Микоян, как всегда, верен себе, так как проводит очередное противопоставление. На этот раз, на удивление, противопоставляя Сталину — Берия. Во-первых, надо исключить всякие предпосылки личной инициативы Сталина в создании ГКО, пусть лучше это будет исходить от Берия. Во-вторых, подозрение в их неискренности, т. е. лишение их доверия от товарищей по партии, пусть тоже будет исходить от Лаврентия Павловича. Ему по статусу положено всех подозревать. И в — третьих, надо же найти «повод», чтобы поехать к Сталину на дачу и «уговорить» его вернуться в Кремль. Сам же пишет: «Охрана, видя среди нас Берию, сразу же открывает ворота, и мы подъезжаем к дому…».
Приходится переставлять «кубики» Микояна, чтобы события приняли правильные очертания.
Ведь не просто же так говорил Хрущев с трибуны съезда об отсутствии Сталина в Кремле в первые дни войны. Вот Микоян и пытается «поправить» своего «Первого секретаря ЦК КПСС», перенося время «уединения» Сталина на более поздние дни. Речь сейчас пойдет уже не о днях, как таковых, а о самой поездке. Как бы там ни было, а в реальной ситуации, при отсутствии Сталина, должны ли были члены Политбюро и правительства поехать к нему на дачу, чтобы навестить его и справиться о состоянии здоровья? Разумеется, были должны, вот они и поехали.
Предположительно, поездка была утром 25 июня, потому что мы уже зафиксировали появление Сталина в Кремле. Какое было первое впечатление от встречи с вождем?
«Застали его в малой столовой сидящим в кресле. Увидев нас, буквально окаменел. Голова ушла в плечи, в расширенных глазах явный испуг. (Сталин, конечно, решил, что мы пришли его арестовывать). Он вопросительно смотрит на нас и глухо выдавливает из себя: «Зачем пришли?» Заданный им вопрос был весьма странным. Ведь, по сути дела, он сам должен был нас созвать».

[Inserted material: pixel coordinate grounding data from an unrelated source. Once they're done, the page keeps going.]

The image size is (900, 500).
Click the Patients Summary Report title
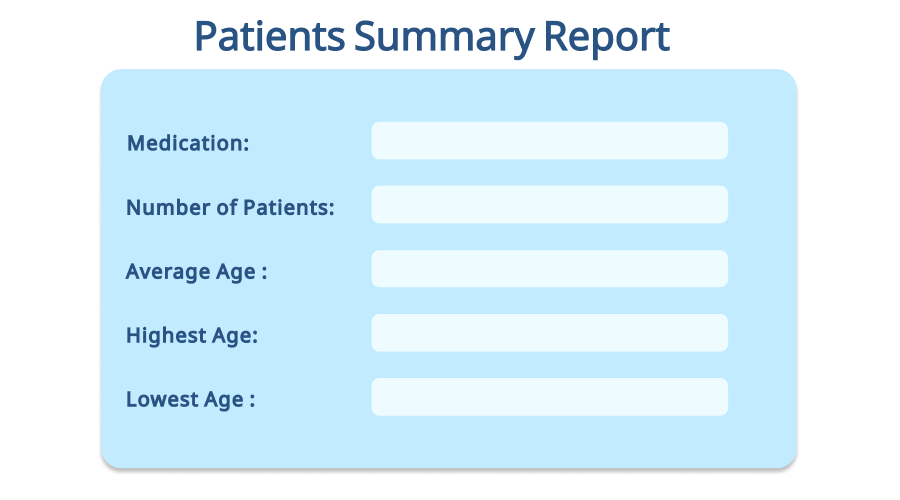(431, 37)
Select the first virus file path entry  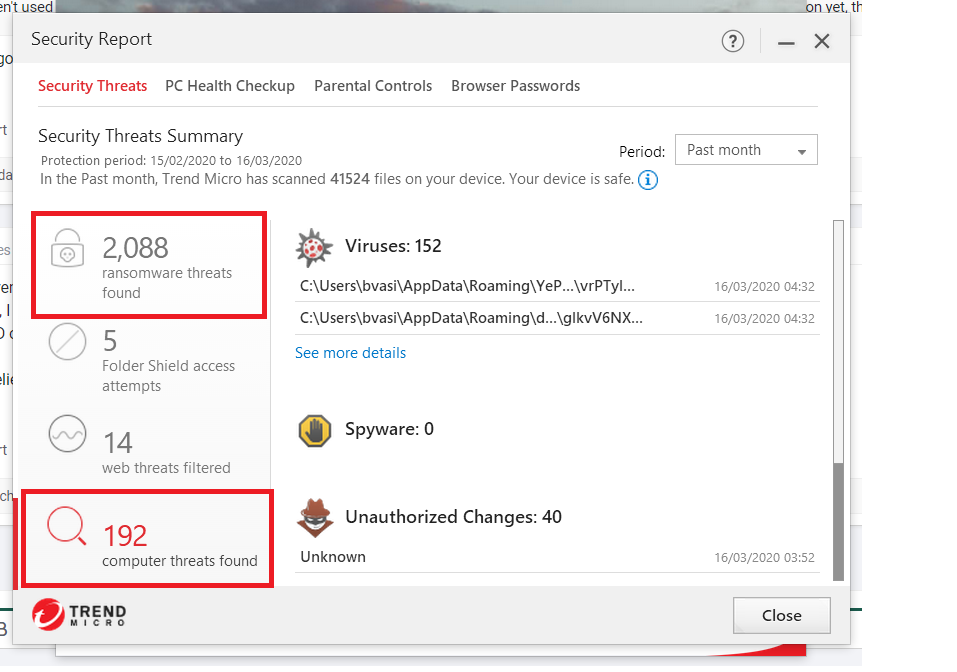[467, 286]
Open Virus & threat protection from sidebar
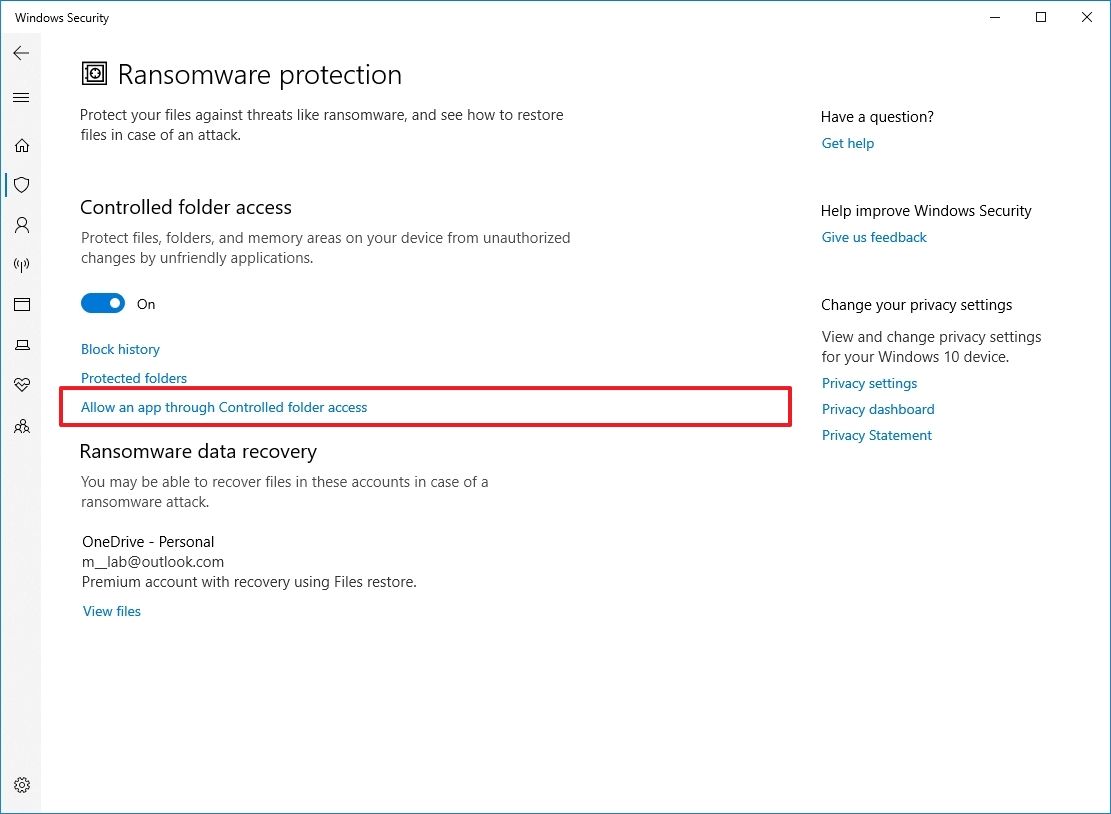Viewport: 1111px width, 814px height. click(22, 185)
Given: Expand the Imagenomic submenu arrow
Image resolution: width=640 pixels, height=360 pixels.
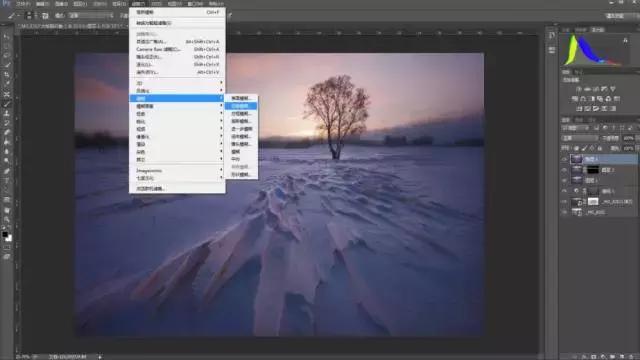Looking at the screenshot, I should pyautogui.click(x=222, y=170).
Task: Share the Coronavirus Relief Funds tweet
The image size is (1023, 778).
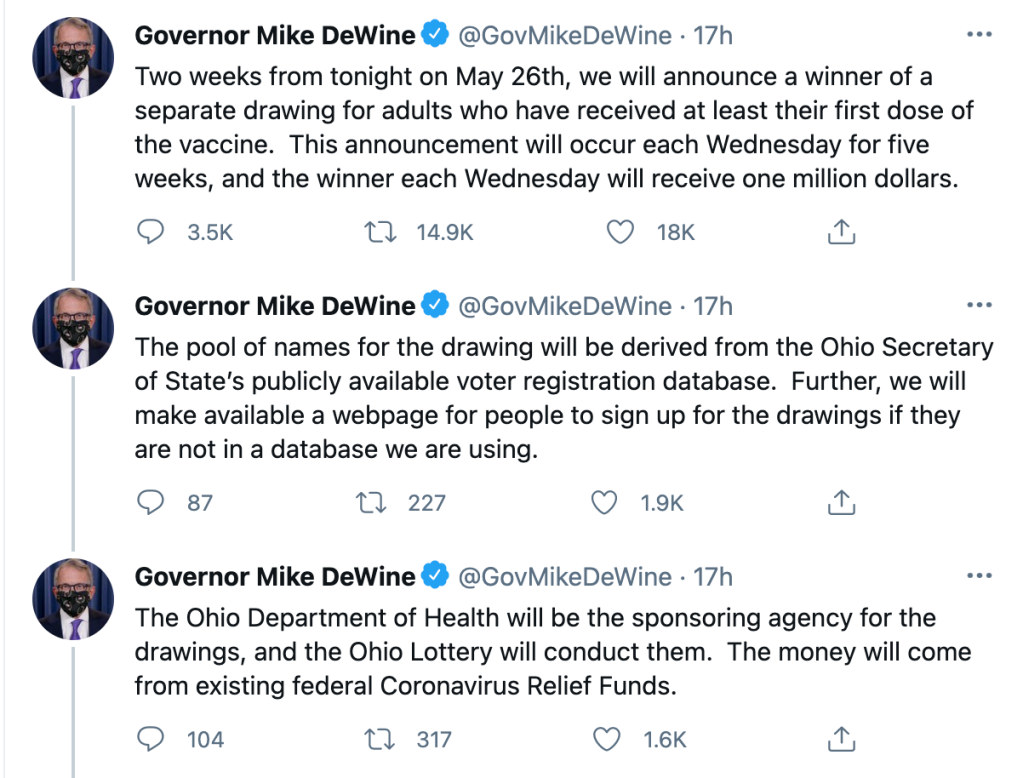Action: click(842, 740)
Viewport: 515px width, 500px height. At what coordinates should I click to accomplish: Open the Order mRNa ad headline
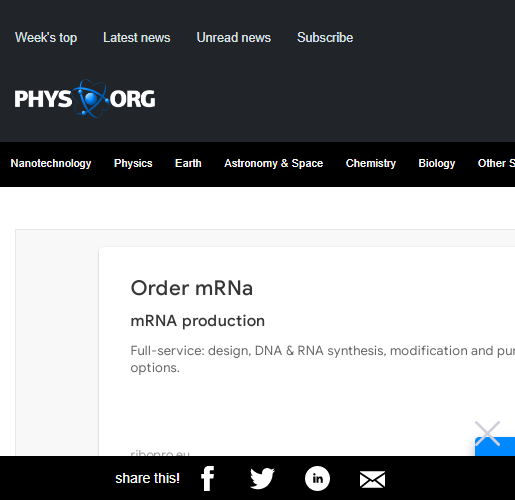(x=192, y=288)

Вообще, эту буйную фантазию, видимо, все же ошибочно приписали Анастасу Ивановичу. Уж он-то должен был знать и помнить, что за его долгую жизнь, находясь в руководстве партии, он ни разу не участвовал даже в арестах простых секретарей райкомов партии, — ну, а чтобы поднять руку на своего брата по Политбюро, такая идиотская мысль вряд ли могла придти ему в голову.
Если и пришли бы, предположим, с целью ареста Сталина, — ведь по версии «Микояна», тот «Сталин в кресле» решил же, что его пришли арестовывать, — то какое же должно было быть обвинение и в чем, конкретно, оно должно было выражаться? Поэтому, стоит ли удивляться, читая, что Сталин «вопросительно смотрит» на прибывших товарищей, ему ведь тоже не ясно: «За что?» Может за то, что оскорбил в Наркомате обороны «мужественного» Жукова и после этого молчком уехал к себе на дачу? А скорее всего, за то, что «всякая связь с ним оборвалась». А ведь по законам военного времени это действие могло быть приравнено к диверсии.
К тому же кресло, в котором сидел Сталин, что-то плохо вписывается в интерьер столовой. Из жизни кремлевских богов, что ли, — обедать, сидя в кресле? Лучше всего для этой залы подходят стулья или широкие лавки.
Теперь внешний вид вождя. Каким должен был выглядеть человек, перенесший сильное отравление? Это только Никита Сергеевич в вышитой рубашке мог радовать членов Политбюро своим «гопаком». И если человек после болезни еще слаб и требует отдыха, лучше всего ему, конечно, находиться в состоянии полусидя или полулежа.